**INSTRUCTIONS TO FOLLOW**. I would like every record printed again, exactly as shown.
◇ ◇ ◇ ◇
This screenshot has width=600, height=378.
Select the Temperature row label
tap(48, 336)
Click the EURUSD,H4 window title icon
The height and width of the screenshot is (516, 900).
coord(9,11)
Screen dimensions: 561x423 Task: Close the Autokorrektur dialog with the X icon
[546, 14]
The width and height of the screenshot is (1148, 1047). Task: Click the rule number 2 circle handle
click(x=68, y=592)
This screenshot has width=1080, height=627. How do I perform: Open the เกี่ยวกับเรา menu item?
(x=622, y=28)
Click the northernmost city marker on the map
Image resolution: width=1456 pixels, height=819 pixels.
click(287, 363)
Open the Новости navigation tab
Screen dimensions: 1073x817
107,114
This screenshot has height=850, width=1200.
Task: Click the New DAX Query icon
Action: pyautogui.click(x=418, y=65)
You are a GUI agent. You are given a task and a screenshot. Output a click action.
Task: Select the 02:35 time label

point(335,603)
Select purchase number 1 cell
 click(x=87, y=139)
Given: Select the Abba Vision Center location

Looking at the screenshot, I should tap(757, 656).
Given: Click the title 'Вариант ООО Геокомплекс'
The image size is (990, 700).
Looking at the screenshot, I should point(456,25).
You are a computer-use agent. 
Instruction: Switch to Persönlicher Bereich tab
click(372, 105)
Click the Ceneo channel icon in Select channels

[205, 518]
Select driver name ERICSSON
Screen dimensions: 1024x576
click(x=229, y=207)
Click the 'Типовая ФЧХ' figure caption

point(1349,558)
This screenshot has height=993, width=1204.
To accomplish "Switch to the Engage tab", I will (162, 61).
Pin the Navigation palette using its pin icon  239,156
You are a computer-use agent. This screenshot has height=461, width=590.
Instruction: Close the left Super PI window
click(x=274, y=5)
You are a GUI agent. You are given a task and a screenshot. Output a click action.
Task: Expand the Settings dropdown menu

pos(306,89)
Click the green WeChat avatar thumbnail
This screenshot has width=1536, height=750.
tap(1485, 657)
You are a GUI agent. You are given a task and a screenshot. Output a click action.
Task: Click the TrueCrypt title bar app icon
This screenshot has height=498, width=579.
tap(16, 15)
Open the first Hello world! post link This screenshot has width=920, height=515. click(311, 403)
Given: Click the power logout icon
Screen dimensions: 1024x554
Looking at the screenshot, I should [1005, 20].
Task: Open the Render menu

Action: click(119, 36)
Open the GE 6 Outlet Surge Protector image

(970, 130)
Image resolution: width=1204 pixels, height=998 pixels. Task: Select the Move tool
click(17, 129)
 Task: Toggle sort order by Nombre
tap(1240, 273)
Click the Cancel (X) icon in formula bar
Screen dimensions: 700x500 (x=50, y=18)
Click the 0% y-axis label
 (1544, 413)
◇ ◇ ◇ ◇
**REPLY TO THE EXERCISE**.
This screenshot has width=600, height=378.
Select the Temperature row label
tap(48, 336)
Click the EURUSD,H4 window title icon
The height and width of the screenshot is (516, 900).
coord(9,11)
Screen dimensions: 561x423 Task: Close the Autokorrektur dialog with the X icon
[546, 14]
The width and height of the screenshot is (1148, 1047). Task: Click the rule number 2 circle handle
click(x=68, y=592)
This screenshot has width=1080, height=627. How do I perform: Open the เกี่ยวกับเรา menu item?
(x=622, y=28)
Click the northernmost city marker on the map
Image resolution: width=1456 pixels, height=819 pixels.
click(287, 363)
Open the Новости navigation tab
Screen dimensions: 1073x817
107,114
This screenshot has height=850, width=1200.
Task: Click the New DAX Query icon
Action: pyautogui.click(x=418, y=65)
You are a GUI agent. You are given a task and a screenshot. Output a click action.
Task: Select the 02:35 time label

point(335,603)
Select purchase number 1 cell
 click(x=87, y=139)
Given: Select the Abba Vision Center location

Looking at the screenshot, I should tap(757, 656).
Given: Click the title 'Вариант ООО Геокомплекс'
The image size is (990, 700).
Looking at the screenshot, I should point(456,25).
You are a computer-use agent. 
Instruction: Switch to Persönlicher Bereich tab
click(372, 105)
Click the Ceneo channel icon in Select channels

[205, 518]
Select driver name ERICSSON
Screen dimensions: 1024x576
click(x=229, y=207)
Click the 'Типовая ФЧХ' figure caption

point(1349,558)
This screenshot has height=993, width=1204.
To accomplish "Switch to the Engage tab", I will (162, 61).
Pin the Navigation palette using its pin icon  239,156
You are a computer-use agent. This screenshot has height=461, width=590.
Instruction: Close the left Super PI window
click(x=274, y=5)
You are a GUI agent. You are given a task and a screenshot. Output a click action.
Task: Expand the Settings dropdown menu

pos(306,89)
Click the green WeChat avatar thumbnail
This screenshot has width=1536, height=750.
tap(1485, 657)
You are a GUI agent. You are given a task and a screenshot. Output a click action.
Task: Click the TrueCrypt title bar app icon
This screenshot has height=498, width=579.
tap(16, 15)
Open the first Hello world! post link This screenshot has width=920, height=515. click(311, 403)
Given: Click the power logout icon
Screen dimensions: 1024x554
Looking at the screenshot, I should [1005, 20].
Task: Open the Render menu

Action: click(119, 36)
Open the GE 6 Outlet Surge Protector image

(970, 130)
Image resolution: width=1204 pixels, height=998 pixels. Task: Select the Move tool
click(17, 129)
 Task: Toggle sort order by Nombre
tap(1240, 273)
Click the Cancel (X) icon in formula bar
Screen dimensions: 700x500 (x=50, y=18)
Click the 0% y-axis label
 (1544, 413)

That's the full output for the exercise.